Changing course

Swimmers embark on the first leg of the Ripon Medical Center Triathlon during a past year’s event. The triathlon, set for July 21, will move to downtown Green Lake this year. Jonathan Bailey photo

by Joe Schulz

Athletes competing in the Ripon Medical Center Triathlon Sunday, July 21 will have some new scenary to enjoy.

After taking place at the Green Lake Conference Center for around the last decade, the race, which will begin at 7:30 a.m., will move to downtown Green Lake this year.

It was moved because the Green Lake Conference Center ran out of parking for the 500 plus tri-athletes competing in the event.

The move also increases participant safety, as the race no longer will be using Highway 23. Moving the event downtown also is designed to boost the local economy.

“With where we were in the past, nobody benefitted from us. Being downtown will hopefully improve not only the day for racers and spectators, but also increase business downtown,” race director Chris Schattschneider said. “We’re going to have 550 people, plus whatever spectators they bring.”

Participants will receive a free T-shirt, a finishers’ medal and a $700 credit towards a new Subaru, provided by Janesville Subaru.

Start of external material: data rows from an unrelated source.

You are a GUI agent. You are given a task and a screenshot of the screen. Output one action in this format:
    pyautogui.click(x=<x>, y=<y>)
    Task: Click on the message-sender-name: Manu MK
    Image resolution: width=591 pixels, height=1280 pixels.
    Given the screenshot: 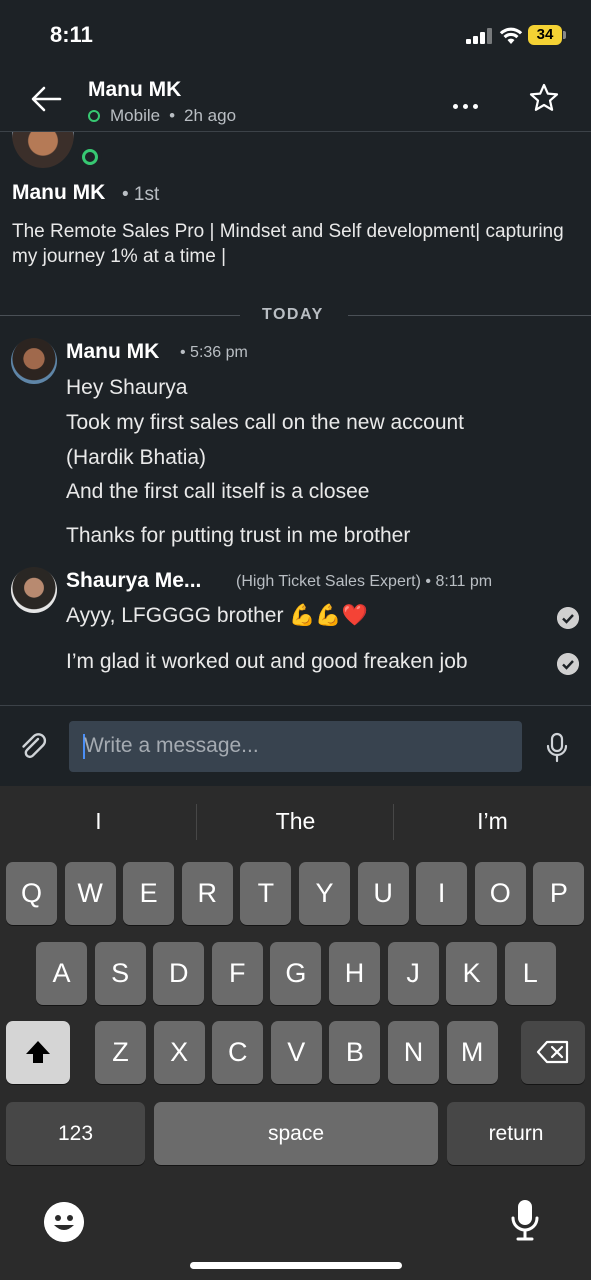 What is the action you would take?
    pyautogui.click(x=112, y=352)
    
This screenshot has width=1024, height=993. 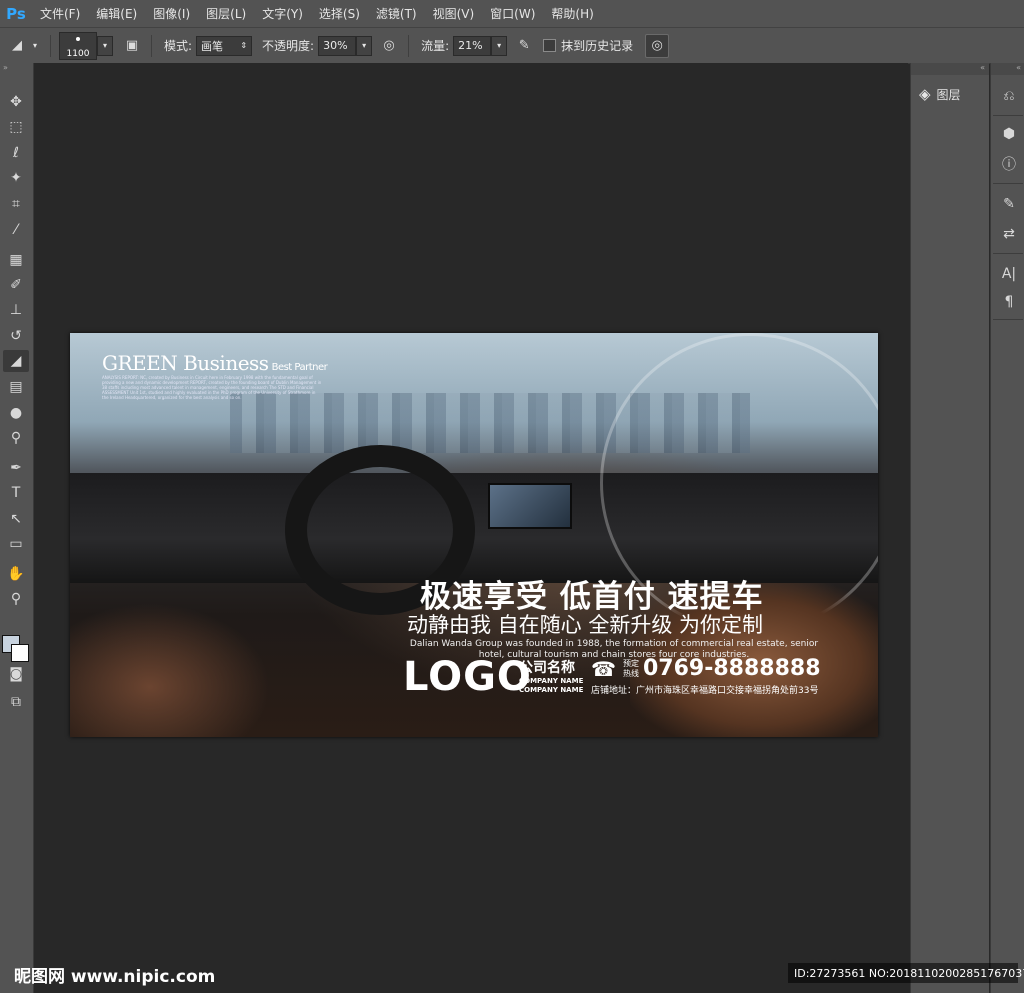 What do you see at coordinates (300, 368) in the screenshot?
I see `brand-subtitle: Best Partner` at bounding box center [300, 368].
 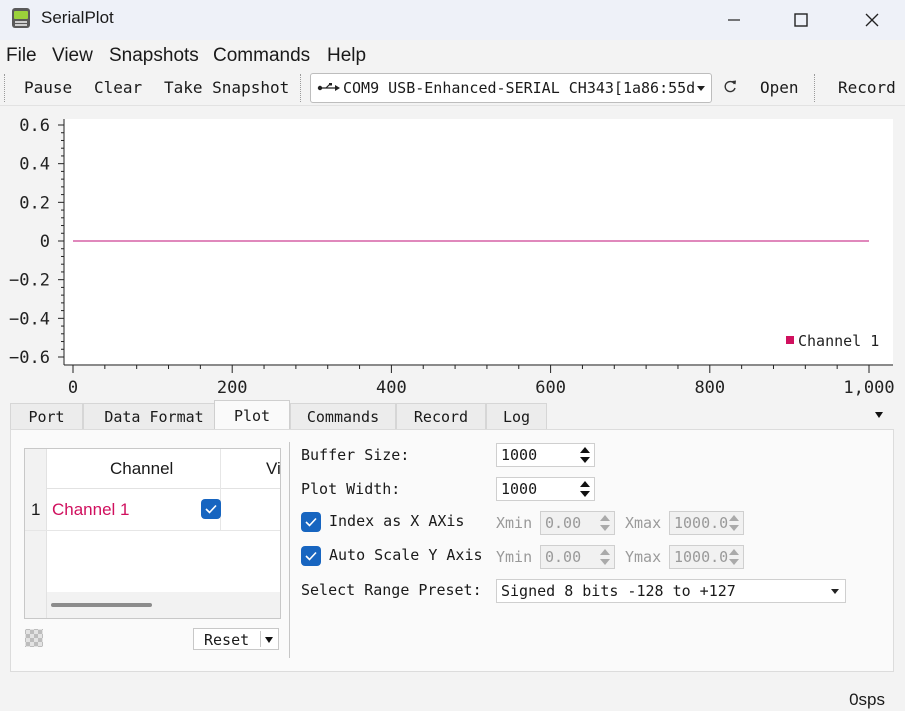 I want to click on tab-overflow-icon, so click(x=879, y=415).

Race Day Events, a company that provides equipment and services to multi-sport events, will provide catering for the event.

Money from the event will be donated to the Ripon Medical Center Foundation, which helps pay for baseline concussion testing for local athletes.

Participants dismount their bikes at a past Ripon Medical Center Triathlon. submitted photo

“Usually it costs the school  a few hundred dollars to have all of those tests for those kids,” Schattschneider said. “And so, we’ve been able to keep grants coming through the foundation because of that.”

The event began in 1998 and has been organized by the rehab department at Ripon Medical Center since the beginning.

Originally, Schattschneider was only supposed to help volunteer, until his boss made the last-minute decision to participate in the inaugural race.

“He’s like, ‘You’re in charge.’ I’m like, ‘OK, I guess I’ll be in charge,’” said Schattschneider, who’s been the race director for the Ripon Medical Center Triathlon ever since.

Schattschneider described his job as race director as, “low-pain project management,” requiring him to ensure there are enough volunteers and lifeguards.

Before the triathlon partnered with Race Day Events, Schattschneider was even in charge of making sure there were enough T-shirts for each participant.

Schattschneider noted the partnership has made his job significantly easier, as Race Day attracts sponsorships such as Janesville Subaru.

“A couple of years ago, they [Race Day Events] took over basically all the race stuff,” he said. “We just now provide, me as the race director and then the volunteers.”

The race brings people from outside of the area on race day, which in turn benefits the local economy, Schattschneider noted.

“We’ve had racers from France, California; there’s a lot of people who will come back home to Green Lake to participate in it,” he said. “And then, because of the Race Day Events connection, we get a significant number of athletes from Madison now.”

While the partnership with Race Day Events has made running the event easier, each year something unexpected happens causing the event staff to scramble at the last minute.

“The goal is to not allow the racers to know that something went wrong, and we’ve been pretty lucky to be able to do that,” Schattschneider said. “There’s been years where the week before the race, one of the roads we’re going to use is tore up.”

He noted in 20 years of organizing the event it’s only rained once, and rain or shine the race will go on.

“As long as there’s not lightning, we will continue to go and if there’s lightning we just delay until it’s safe,” Schattschneider said. “In the worst-case scenario, we would just get rid of the swim portion of the event and then just go to a bike/run.”

Schattschneider noted seeing some of the same people participate year after year and seeing the event expand over the years has been rewarding.

“We’ve gone from 96 racers when we started to this last year 500 [racers],” he said.

Preparing for a triathlon is more elaborate than preparing for a running event, because there’s much more planning involved in a triathlon.

“You need your swim goggles, and your swim cap, and you need to know which wave you’re in, and then you have to make sure your bike is working and then you have to make sure you still have the running shoes,” Schattschneider said. “They usually talk about runners as being high strung; tri-athletes are even yet another level of that.”

Schattschneider hopes moving the race to downtown Green Lake brings more attention to the event and helps to boost the local economy.

“We usually have 80 some people that would stay overnight, all those people will go out to dinner,” he said. “So, the economic impact hopefully will be more significant than it was in the past.”